RECORDED DATA
· · ·
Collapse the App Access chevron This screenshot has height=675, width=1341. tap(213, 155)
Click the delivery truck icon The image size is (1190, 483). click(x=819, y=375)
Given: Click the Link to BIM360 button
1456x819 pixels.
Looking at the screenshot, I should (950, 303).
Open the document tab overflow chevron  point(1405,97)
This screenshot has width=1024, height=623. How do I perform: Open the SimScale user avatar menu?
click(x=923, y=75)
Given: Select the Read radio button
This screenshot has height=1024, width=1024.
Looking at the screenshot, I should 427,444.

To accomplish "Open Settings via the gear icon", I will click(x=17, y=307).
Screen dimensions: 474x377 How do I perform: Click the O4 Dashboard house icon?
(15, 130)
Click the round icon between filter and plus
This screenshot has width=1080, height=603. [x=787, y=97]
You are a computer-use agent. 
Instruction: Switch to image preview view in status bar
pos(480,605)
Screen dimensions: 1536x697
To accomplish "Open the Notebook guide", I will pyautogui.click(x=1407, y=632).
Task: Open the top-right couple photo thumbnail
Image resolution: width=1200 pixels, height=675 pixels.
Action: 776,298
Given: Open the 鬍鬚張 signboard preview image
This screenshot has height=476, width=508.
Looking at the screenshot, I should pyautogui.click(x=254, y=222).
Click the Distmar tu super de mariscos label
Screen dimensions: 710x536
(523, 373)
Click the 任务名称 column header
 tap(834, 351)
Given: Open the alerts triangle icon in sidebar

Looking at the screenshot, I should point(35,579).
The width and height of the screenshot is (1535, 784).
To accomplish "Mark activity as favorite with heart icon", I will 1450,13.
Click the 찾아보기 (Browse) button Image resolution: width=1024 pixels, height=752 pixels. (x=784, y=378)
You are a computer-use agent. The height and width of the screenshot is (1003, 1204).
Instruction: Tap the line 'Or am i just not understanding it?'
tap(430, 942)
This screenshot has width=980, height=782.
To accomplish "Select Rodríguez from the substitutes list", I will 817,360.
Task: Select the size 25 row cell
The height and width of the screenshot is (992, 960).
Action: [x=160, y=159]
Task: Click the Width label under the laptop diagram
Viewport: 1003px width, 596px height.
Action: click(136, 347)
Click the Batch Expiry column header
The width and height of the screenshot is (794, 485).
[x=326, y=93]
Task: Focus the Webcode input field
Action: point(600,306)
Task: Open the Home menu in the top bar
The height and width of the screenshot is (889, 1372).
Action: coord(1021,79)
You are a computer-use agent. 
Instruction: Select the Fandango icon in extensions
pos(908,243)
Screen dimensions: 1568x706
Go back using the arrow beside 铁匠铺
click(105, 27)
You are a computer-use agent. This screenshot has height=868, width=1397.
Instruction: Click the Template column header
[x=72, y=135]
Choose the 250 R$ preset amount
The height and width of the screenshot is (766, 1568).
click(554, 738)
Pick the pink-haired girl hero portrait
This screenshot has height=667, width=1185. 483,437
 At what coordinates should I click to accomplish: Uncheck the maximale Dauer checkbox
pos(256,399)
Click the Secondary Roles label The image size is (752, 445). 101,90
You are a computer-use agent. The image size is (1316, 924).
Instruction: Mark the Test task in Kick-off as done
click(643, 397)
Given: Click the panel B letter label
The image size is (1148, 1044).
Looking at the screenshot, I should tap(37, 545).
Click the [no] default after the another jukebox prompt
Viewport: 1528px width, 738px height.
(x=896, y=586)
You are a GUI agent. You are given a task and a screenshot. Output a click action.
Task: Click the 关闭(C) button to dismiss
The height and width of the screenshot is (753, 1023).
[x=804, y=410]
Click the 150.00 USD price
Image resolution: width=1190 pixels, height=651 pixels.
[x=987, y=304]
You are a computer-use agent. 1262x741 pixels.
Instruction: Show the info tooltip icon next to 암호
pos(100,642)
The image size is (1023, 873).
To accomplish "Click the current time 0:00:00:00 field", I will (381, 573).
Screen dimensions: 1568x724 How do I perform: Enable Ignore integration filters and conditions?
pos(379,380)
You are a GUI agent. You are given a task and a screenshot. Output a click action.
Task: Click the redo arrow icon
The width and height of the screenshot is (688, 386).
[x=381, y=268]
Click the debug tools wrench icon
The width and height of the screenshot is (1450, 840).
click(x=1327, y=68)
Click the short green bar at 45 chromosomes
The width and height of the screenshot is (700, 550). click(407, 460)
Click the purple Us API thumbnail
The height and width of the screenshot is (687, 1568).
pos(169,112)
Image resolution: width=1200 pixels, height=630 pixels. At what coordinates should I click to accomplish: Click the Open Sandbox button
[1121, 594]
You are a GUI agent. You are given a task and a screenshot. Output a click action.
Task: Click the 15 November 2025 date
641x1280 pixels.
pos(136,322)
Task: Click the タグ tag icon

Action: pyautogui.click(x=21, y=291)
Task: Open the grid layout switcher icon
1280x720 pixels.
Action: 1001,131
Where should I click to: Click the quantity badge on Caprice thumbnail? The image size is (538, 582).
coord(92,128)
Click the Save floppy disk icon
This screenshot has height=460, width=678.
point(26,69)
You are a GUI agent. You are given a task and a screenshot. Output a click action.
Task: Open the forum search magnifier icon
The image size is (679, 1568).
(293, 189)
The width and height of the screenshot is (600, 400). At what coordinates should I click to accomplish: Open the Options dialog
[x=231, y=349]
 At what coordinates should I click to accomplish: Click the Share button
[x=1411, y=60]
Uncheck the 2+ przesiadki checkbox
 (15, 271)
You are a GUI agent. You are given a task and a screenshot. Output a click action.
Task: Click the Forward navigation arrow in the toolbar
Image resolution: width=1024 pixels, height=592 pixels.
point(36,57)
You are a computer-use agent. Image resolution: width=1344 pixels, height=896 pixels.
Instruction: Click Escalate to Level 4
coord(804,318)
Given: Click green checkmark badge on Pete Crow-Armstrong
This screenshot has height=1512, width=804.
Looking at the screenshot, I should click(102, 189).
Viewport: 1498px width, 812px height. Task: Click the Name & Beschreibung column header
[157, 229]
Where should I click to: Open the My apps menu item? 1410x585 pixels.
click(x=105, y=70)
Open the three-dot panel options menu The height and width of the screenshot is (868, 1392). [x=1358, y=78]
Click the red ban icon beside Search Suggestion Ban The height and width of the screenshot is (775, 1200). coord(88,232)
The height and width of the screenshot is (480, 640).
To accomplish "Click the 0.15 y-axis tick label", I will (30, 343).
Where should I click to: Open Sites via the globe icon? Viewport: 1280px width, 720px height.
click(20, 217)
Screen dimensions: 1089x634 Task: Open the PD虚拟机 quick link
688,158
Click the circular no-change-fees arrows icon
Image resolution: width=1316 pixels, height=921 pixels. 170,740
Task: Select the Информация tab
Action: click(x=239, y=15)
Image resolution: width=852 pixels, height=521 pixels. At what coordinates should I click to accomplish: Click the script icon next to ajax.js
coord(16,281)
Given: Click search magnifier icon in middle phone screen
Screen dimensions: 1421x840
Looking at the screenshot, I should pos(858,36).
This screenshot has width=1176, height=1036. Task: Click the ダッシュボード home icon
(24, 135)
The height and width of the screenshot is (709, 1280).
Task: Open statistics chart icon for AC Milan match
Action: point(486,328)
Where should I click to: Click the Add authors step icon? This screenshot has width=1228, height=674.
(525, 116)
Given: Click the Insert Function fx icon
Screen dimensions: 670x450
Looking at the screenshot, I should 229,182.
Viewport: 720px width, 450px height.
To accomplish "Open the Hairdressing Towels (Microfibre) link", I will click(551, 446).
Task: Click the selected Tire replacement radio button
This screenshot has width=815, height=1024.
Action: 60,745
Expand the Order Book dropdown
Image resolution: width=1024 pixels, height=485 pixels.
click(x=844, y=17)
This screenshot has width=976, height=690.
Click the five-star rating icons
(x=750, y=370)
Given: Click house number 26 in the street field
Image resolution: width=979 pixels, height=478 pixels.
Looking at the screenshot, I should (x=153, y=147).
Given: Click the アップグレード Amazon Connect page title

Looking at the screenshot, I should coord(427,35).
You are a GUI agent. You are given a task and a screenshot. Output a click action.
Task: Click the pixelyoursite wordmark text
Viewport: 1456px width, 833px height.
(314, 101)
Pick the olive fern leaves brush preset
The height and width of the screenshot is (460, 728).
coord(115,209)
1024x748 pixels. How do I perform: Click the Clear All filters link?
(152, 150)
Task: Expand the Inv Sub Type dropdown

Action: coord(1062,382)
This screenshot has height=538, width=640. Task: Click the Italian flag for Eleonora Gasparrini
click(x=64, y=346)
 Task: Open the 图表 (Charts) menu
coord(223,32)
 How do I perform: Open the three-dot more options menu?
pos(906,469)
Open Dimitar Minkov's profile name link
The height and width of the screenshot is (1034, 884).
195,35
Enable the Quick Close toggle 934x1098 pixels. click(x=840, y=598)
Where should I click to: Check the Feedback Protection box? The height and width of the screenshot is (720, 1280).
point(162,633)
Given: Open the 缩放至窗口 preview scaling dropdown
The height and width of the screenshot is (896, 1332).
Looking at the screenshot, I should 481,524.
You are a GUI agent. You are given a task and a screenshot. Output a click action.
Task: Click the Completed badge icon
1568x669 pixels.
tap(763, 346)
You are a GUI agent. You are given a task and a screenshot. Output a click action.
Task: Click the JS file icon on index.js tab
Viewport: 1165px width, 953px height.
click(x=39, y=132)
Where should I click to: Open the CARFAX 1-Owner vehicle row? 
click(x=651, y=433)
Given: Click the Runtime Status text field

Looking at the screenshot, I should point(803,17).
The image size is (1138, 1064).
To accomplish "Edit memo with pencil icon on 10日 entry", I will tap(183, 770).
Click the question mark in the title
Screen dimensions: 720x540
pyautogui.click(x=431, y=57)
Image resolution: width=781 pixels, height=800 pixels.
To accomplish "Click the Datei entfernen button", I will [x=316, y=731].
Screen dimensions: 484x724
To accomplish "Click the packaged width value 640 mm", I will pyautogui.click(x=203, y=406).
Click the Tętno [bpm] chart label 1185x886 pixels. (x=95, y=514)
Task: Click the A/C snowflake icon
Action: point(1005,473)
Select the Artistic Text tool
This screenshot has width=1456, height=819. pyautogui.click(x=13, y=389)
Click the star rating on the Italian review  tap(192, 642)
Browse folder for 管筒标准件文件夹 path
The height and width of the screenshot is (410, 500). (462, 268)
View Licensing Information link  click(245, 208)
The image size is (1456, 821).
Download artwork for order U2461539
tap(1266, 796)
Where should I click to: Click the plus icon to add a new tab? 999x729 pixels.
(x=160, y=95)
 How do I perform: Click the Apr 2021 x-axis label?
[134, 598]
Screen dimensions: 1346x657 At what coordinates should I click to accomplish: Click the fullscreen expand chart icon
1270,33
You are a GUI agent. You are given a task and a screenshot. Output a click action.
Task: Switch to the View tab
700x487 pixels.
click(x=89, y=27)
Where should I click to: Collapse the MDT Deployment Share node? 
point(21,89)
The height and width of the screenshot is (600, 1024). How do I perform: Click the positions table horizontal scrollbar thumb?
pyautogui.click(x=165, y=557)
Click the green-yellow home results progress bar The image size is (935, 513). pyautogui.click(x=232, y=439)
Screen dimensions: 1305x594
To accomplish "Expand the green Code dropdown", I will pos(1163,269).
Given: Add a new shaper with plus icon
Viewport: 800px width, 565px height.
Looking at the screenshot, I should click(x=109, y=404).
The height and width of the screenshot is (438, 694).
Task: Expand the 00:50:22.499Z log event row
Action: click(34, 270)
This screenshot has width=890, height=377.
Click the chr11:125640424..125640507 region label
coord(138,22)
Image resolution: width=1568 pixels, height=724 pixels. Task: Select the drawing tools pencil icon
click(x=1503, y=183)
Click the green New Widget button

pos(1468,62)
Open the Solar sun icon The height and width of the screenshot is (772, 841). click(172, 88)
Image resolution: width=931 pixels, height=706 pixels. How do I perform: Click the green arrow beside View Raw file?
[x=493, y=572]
· · ·
EXERCISE PROMPT
Reproduce word for word the entries that begin with the line containing "Select the Artistic Text tool" and run through the line containing "The height and width of the screenshot is (410, 500).", with both of those lines included.

REPLY TO THE EXERCISE
Select the Artistic Text tool
This screenshot has width=1456, height=819. pyautogui.click(x=13, y=389)
Click the star rating on the Italian review  tap(192, 642)
Browse folder for 管筒标准件文件夹 path
The height and width of the screenshot is (410, 500). (462, 268)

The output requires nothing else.